On 7/1/21 12:38 PM, Arkadiusz Hiler wrote:
On Wed, Jun 30, 2021 at 03:16:13PM +0200, Rémi Bernon wrote:
On 6/30/21 2:30 PM, Rémi Bernon wrote:
On 6/30/21 1:08 PM, Arkadiusz Hiler wrote:
On Wed, Jun 30, 2021 at 10:54:19AM +0200, Rémi Bernon wrote:
+static HRESULT hid_joystick_enum_device( DWORD type, DWORD flags, DIDEVICEINSTANCEW *instance, + DWORD version, int index ) +{ + HIDD_ATTRIBUTES attrs = {sizeof(attrs)}; + PHIDP_PREPARSED_DATA preparsed; + WCHAR device_path[MAX_PATH]; + HIDP_CAPS caps; + HANDLE device; + HRESULT hr;
+ TRACE( "type %x, flags %#x, instance %p, version %04x, index %d\n", type, flags, instance, version, index );
+ hr = hid_joystick_device_open( index, 0, 0, device_path, &device, version, + &preparsed, &attrs, &caps, instance );
hid_joystick_device_open() is getting a bit unwieldy with all the possible parameter combinations. I don't think it needs the enumeration / vidpid lookup logic.

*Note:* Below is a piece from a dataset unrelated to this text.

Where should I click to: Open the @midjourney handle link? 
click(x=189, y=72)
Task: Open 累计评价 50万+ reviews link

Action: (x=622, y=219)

IMO it would read better if hid_joystick_device_open() would take the path or RI handle and enum logic would be moved either here or to a helper.
I don't think we need yet another device list cache, and I would rather avoid it if possible. It's really just two call sites.
Oh sorry, this is not what I was suggesting.
I was thinking about factoring out the setupapi enumeration / device finding logic to a separate function than the one that does all the Hid?_* handling.
Something like:
HANDLE hid_joystick_find_device( int index, HANDLE ri_handle, int vid_pid, HANDLE *ri_handle_out );
and then you can either:
device = hid_joystick_find_device( index, INVALID_HANDLE, -1, &ri_handle ); device = hid_joystick_find_device( -1, ri_handle, -1, NULL ); device = hid_joystick_find_device( -1, INVALID_HANDLE, vid_pid, NULL );
open would then look more like:
hr = hid_joystick_device_read( device, version, &preparsed, &attrs, &caps );
Those two should give you all the thing you need to fill DIDEVICEINSTANCEW in _enum_ and to fill in hid_joystick in _create_.
Also I like to use obviously wrong values for parameters that are not used.
Well the issue is that DInput enumeration is a bit weird and it enumerates the backend with increasing indexes until it fails.
If, for some reason, we can find a device at the provided index, but the the read fails, we need to try again with another index or the enumeration will consider there's no more devices.
So I don't think we can do anything different from the current loop, where we try to open device until it succeeds, and only consider the DInput index when the device could be fully opened.